All of the entries below should be returned verbatim, apart from the pictures.

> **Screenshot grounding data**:

'''

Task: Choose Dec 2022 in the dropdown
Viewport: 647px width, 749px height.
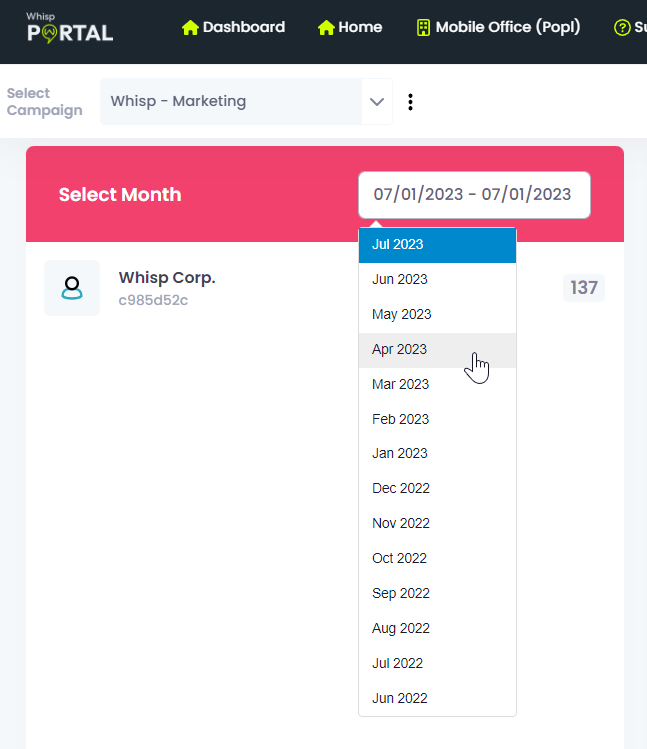Action: tap(437, 489)
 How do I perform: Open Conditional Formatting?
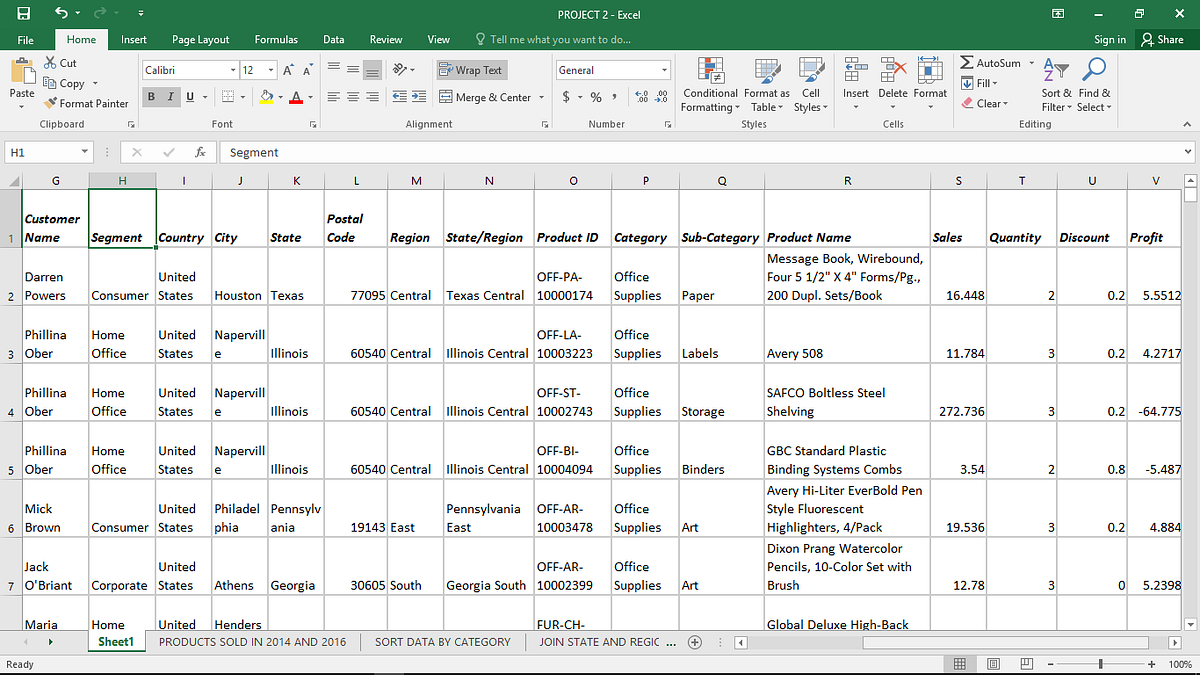[710, 85]
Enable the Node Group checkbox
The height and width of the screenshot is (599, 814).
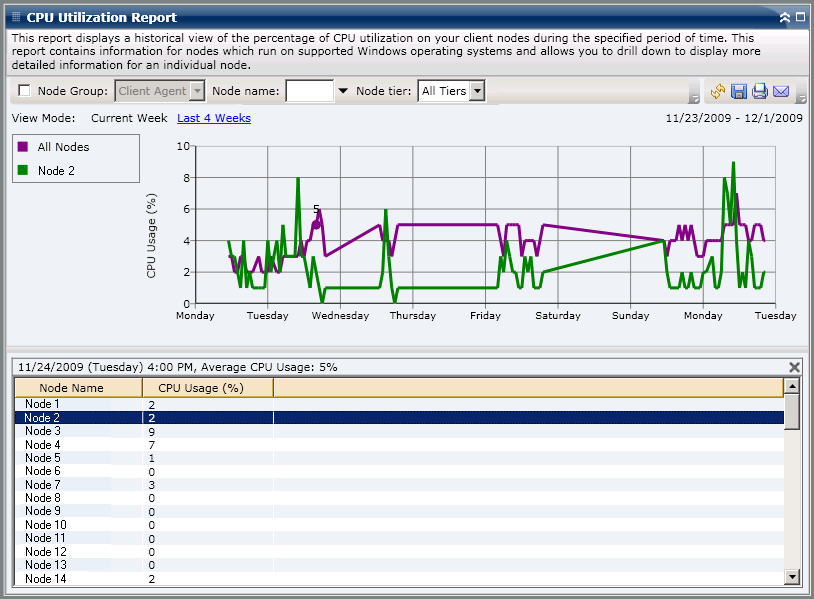(x=24, y=91)
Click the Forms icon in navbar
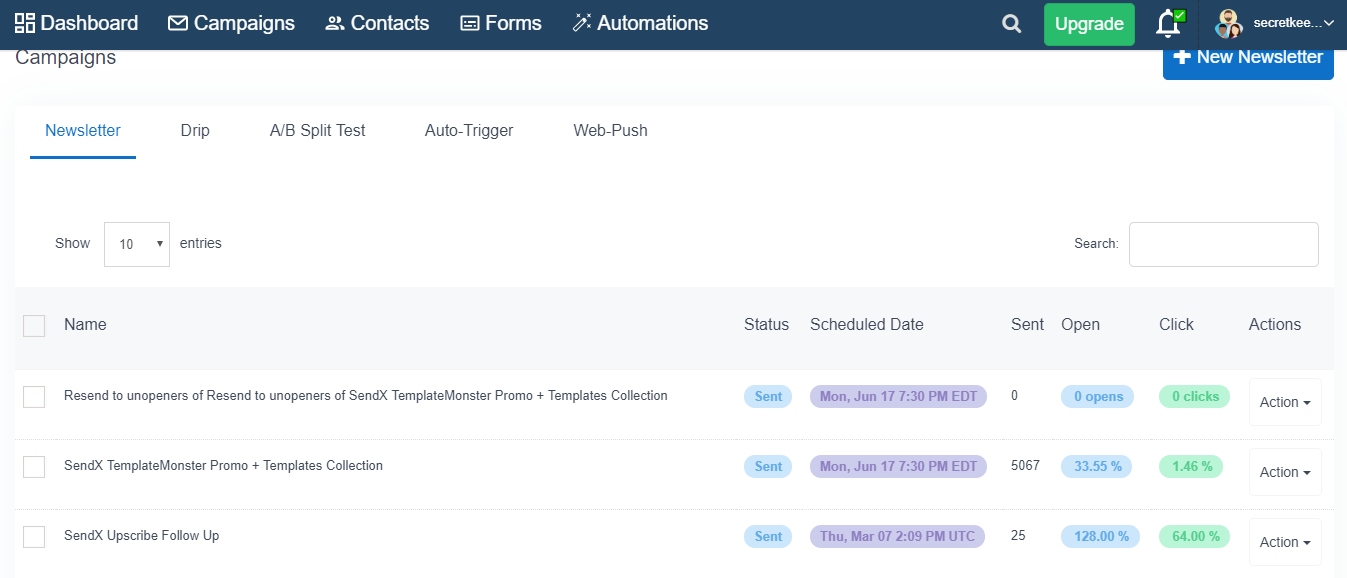The width and height of the screenshot is (1347, 578). coord(470,23)
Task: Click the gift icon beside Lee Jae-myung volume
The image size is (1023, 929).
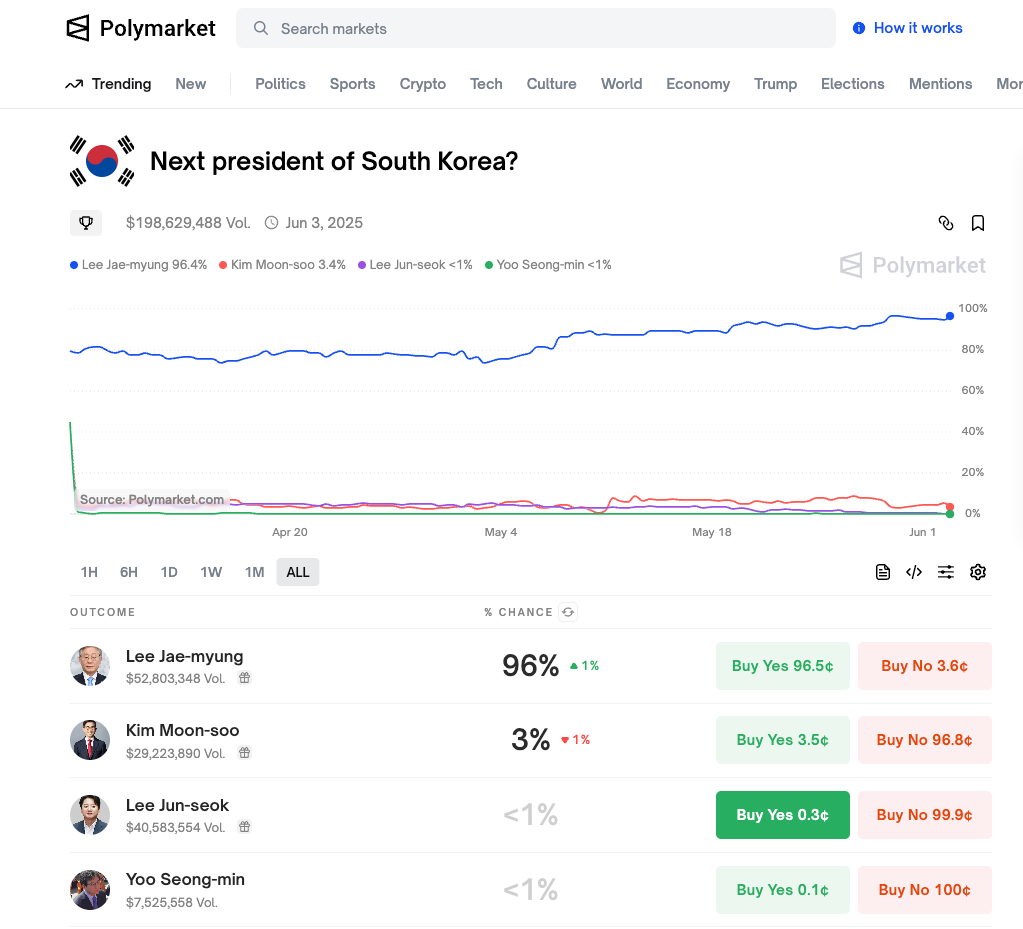Action: click(245, 678)
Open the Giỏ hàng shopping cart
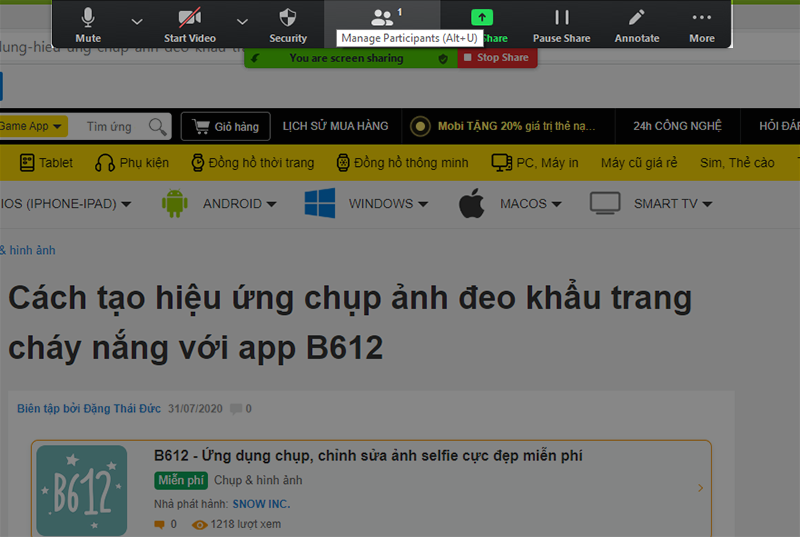The image size is (800, 537). click(226, 127)
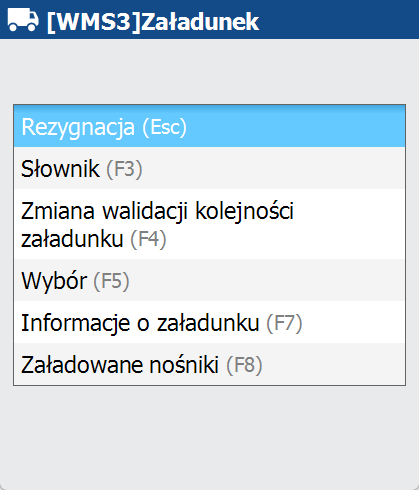This screenshot has height=490, width=419.
Task: Click the [WMS3]Załadunek title text
Action: point(153,22)
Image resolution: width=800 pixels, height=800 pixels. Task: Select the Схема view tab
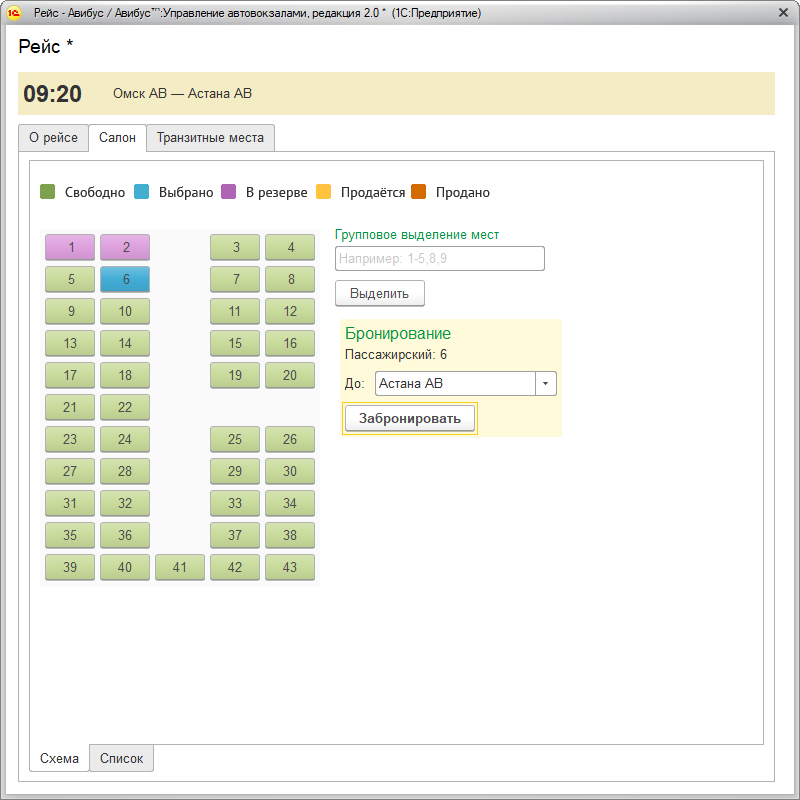click(59, 759)
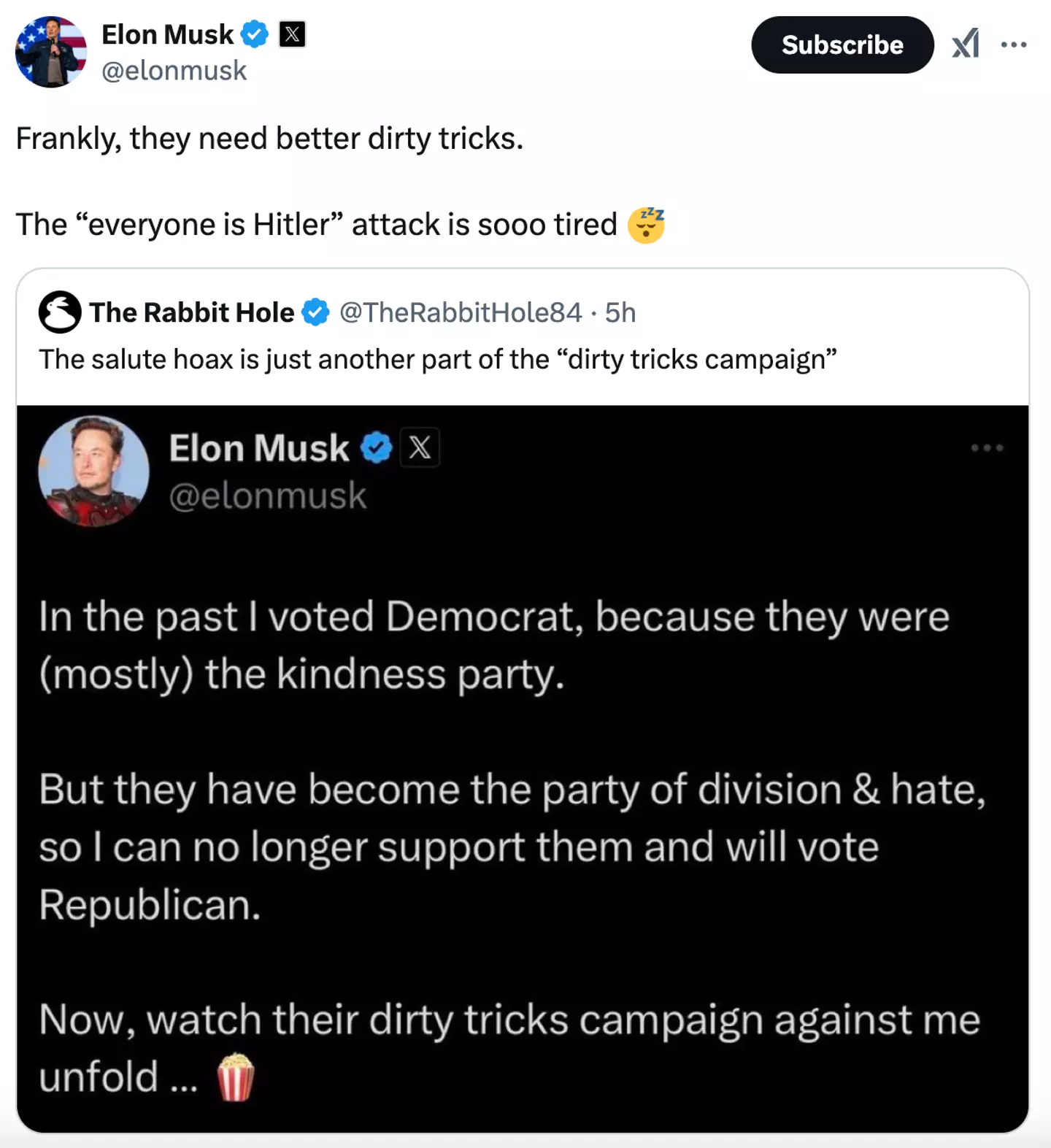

'''

> **Task result**:
Task: Choose Dec 2022 in the dropdown
Viewport: 647px width, 749px height.
Action: tap(437, 489)
 How do I perform: Open Conditional Formatting?
[710, 85]
Enable the Node Group checkbox
The height and width of the screenshot is (599, 814).
(x=24, y=91)
Click the Forms icon in navbar
The width and height of the screenshot is (1347, 578). coord(470,23)
Task: Click the gift icon beside Lee Jae-myung volume
The image size is (1023, 929).
Action: click(245, 678)
Open the Giỏ hàng shopping cart
The image size is (800, 537). click(226, 127)
This screenshot has height=490, width=419.
Task: Click the [WMS3]Załadunek title text
Action: point(153,22)
Image resolution: width=800 pixels, height=800 pixels. Task: Select the Схема view tab
click(59, 759)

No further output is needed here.